Reacting to the annual figure of 5.1 per cent, spokespeople from CPA Australia, CA ANZ and IPA said accountants would need to factor in increased input costs for clients but also a big dose of uncertainty about how long inflation would last.
Gavan Ord, senior manager, business and investment policy at CPA Australia, said the result showed we were going down the same CPI path as other developed economies.
“Australia’s inflation rate, while increasing over the last few quarters, has lagged behind Europe and the US,” he said. “It looks like that’s changing, as the scale of this increase is now comparable to those markets.”
With the RBA due to determine its rate decision for May next week, pressure was mounting for an early rise.
“This certainly increases the likelihood that the RBA will raise interest rates next week. Given the size of this increase, it would be a bit unusual to hold interest rates steady,” Mr Ord said.
The RBA has raised rates during an election campaign before, in 2007, but has held them steady at 0.1 per cent since November 2020.
Tony Greco, general manager technical policy at IPA, said that the inflationary genie was now out of the bottle and if the RBA did raise rates, it would confirm market increases.
“Inflationary pressures have created more uncertainties going forward for businesses,” he said.
“The cost of capital has been going up outside of the official cash rate so if the RBA moves next week, it will be consistent with what is happening in many other parts of the world.
“The cost of capital is a business cost, so businesses need to factor into their price structures the impact of future rate hikes just like any other input costs.
“The impact will depend on the level of borrowings used to finance the business so the impacts will not be uniform across the economy, but highly leveraged operations will be exposed.”
Michael Croker, tax leader at CA ANZ, said companies would need to adjust their forward estimates and fuel price was one of the great unknowns, with automotive fuel a major contributor to the CPI result with an 11 per cent rise.
“From an accountant’s perspective, high inflation creates numerous issues for business performance. Revised costings for inputs and outputs are the most obvious, as well as projections for 2022-23 budgeting,” Mr Croker said.
“The difficulty with the latest inflation figures is judging the longevity of higher fuel prices. The likelihood of peace in Ukraine remains highly uncertain, and Australian excise cuts are only temporary.
“Accountants are conservative by nature and will likely factor in ongoing higher transport costs, which in turn feeds into other business costs.”
Mr Ord said one saving grace was that recent budget measures, which could have a downward influence on inflation, were yet to flow through to the number.
“The latest CPI figure doesn’t reflect the impact of recent budget announcements. For example, the halving of fuel excise and one-off cash payments, which start hitting the bank accounts of pensioners and other social security recipients today,” Mr Ord said.

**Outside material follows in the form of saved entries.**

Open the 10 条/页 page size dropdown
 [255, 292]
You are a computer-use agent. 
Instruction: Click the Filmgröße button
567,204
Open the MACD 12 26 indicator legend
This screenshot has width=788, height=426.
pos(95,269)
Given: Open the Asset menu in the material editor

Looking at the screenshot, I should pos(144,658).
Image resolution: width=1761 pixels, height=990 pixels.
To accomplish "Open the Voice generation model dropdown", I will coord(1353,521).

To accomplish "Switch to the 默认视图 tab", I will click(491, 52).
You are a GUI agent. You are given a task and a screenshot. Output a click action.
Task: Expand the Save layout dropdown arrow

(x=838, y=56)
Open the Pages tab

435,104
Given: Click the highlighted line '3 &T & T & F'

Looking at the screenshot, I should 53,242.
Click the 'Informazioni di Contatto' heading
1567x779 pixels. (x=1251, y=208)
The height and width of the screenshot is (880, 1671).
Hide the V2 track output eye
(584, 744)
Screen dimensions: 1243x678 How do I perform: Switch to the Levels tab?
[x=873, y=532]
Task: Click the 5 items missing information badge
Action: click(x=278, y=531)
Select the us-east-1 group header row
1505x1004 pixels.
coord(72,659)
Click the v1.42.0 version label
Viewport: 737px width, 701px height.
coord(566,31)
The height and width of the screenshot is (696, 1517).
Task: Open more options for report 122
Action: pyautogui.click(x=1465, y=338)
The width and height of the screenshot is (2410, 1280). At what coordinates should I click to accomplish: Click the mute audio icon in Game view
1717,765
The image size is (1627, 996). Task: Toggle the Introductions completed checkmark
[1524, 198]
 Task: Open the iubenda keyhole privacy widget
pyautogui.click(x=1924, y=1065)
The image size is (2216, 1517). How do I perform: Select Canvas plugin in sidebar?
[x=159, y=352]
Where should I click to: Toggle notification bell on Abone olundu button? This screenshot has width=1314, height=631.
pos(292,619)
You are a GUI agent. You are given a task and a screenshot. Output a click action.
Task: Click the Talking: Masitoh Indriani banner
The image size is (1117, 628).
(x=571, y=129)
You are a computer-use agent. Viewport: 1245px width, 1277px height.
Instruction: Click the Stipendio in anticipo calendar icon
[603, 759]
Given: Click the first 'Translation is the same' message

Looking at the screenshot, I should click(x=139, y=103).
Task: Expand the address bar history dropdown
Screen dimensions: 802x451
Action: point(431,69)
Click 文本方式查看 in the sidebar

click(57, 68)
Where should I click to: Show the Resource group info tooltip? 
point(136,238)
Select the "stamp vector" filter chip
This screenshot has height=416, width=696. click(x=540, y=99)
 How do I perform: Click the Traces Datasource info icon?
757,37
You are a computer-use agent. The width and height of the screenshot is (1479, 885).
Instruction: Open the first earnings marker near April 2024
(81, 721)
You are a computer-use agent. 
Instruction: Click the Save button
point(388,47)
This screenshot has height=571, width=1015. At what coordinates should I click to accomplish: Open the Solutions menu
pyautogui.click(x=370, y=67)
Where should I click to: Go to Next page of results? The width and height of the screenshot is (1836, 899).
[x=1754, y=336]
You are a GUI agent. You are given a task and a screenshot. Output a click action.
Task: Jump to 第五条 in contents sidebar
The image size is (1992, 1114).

But he said accountants should now be telling businesses to factor in much larger wage rises.
“When CPI goes up, real wages go down. This reading is likely to put strong upward pressure on wages,” he said.
“We recommend practitioners work with their business clients to help them understand the potential impact of a 5 per cent wage rise. That doesn’t mean such a wage increase is locked it, it just means they need to consider what that could mean for their business.”
Mr Greco agreed that the flow-on effects would include wages while a rise in the official cash rate would also impact everything from exchange rates through contracts with CPI clauses (for example, leases, price increases built into agreements, government levies) and valuations.
“So the impacts are not isolated and to some extent will start to feed into more inflationary impacts if not contained,” Mr Greco said.
Mr Croker said the result had wider implications for the government’s tax-raising strategy.
“In a federal election context, the CPI will again raise questions for political leaders about the impact on the cost of government-provided goods and services, and whether the tax system is robust enough,” Mr Croker said.
While wage inflation meant bracket creep, with more workers entering higher tax brackets, the real value of income tax collections decreased with rising prices unless the tax was designed to increase by reference to inflation.
“On the other hand, the tax base is less affected by inflation if the particular tax is a percentage of a transaction’s nominal value at the time of the transaction – for example, GST,” Mr Croker said.
But he said that the GST tax base was impacted by a range of exemptions that undermined its effectiveness as a revenue gatherer and eventually that would become an issue.
“Australia is already running structural deficits that are expected to continue beyond 2033. Inflation increases will only increase those deficits. Holistic tax reform that takes into account inflation on government spending can’t remain in the too-hard basket – it needs to be addressed sooner than later,” Mr Croker said.